En estos momentos, el conflicto racista en Emanuel dejó de ser un asunto interno para transformarse en nacional; la verdadera lucha es contra aquéllos que se oponen a reconocer la autoridad de la Corte Suprema de Justicia.
 

Las decisiones rabínicas no pueden estar por sobre las del Tribunal Supremo. Israel fue creado para ser un Estado justo, no un Estado religiosamente justo. Los padres ortodoxos askenazíes de Emanuel, que no aceptan el grado de religiosidad de sus homólogos sefaradíes, ignoraron los fallos judiciales; la descriminación, pasó a ser entonces el principal problema que obligó a tomar determinaciones categóricas por haber transgredido las leyes.
 

Las reacciones fueron violentas, manifestaciones de decenas de miles esperando que los policías duden, los jueces se asusten y los políticos se rindan. Cuando los padres se presentaron a ser detenidos, tal como lo demandaba el veredicto, lo hicieron sólo los hombres. La maniobra resultó efectiva; el Estado, sensible a las necesidades, adoptó su posición y explicó porqué las mujeres deberían continuar ignorando el fallo de los jueces.
 

Se trata de una lucha de fuerzas; así de simple. Quien aspire a la existencia de un Estado justo e igualitario, en el cual la Halajá no imponga nuestro estilo de vida, no puede rendirse. Es más fácil retroceder ante el conflicto, mirar para otro lado o renunciar para conservar una aparente paz interior que siempre será a cuenta de los discriminados.

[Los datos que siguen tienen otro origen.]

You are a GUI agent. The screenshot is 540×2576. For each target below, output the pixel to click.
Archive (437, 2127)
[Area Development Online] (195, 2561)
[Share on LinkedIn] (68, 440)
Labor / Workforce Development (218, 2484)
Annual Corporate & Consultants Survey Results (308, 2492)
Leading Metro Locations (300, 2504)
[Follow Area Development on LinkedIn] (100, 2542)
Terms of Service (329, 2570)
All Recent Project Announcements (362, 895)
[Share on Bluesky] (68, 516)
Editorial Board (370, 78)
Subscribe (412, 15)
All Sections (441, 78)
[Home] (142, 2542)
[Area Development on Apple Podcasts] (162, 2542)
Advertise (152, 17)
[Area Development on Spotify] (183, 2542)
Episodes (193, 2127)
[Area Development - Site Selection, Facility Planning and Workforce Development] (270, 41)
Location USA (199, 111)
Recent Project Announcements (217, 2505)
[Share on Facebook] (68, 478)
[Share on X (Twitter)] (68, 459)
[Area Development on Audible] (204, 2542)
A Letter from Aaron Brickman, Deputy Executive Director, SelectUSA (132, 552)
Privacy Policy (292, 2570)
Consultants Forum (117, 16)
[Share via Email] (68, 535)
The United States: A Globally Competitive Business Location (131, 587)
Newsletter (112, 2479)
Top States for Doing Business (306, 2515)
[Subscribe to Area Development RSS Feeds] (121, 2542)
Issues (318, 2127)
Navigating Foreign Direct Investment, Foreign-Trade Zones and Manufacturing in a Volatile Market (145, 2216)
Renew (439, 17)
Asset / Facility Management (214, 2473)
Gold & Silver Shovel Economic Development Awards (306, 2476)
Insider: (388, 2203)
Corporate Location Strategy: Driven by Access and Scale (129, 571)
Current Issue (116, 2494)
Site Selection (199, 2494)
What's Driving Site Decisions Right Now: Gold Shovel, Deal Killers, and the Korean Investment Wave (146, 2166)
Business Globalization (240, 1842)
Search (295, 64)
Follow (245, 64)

La acumulación de esas pequeñas claudicaciones es lo que cambia la imagen de Israel y lo transforma en algo totalmente contrario a sus aspiraciones iniciales como Estado.
 

En este siglo XXI, Israel debe decidir si está en OCDE o en Emanuel. Es su obligación fortalecer a los Tribunales de Justicia y recordar a ministros, parlamentarios y a los diferentes partidos políticos, su obligación a acatar las reglas de juego democráticas y respetar y defender los fallos de la Corte Suprema.
No hay un Estado de reserva y la alternativa la podemos ver aquí cerca.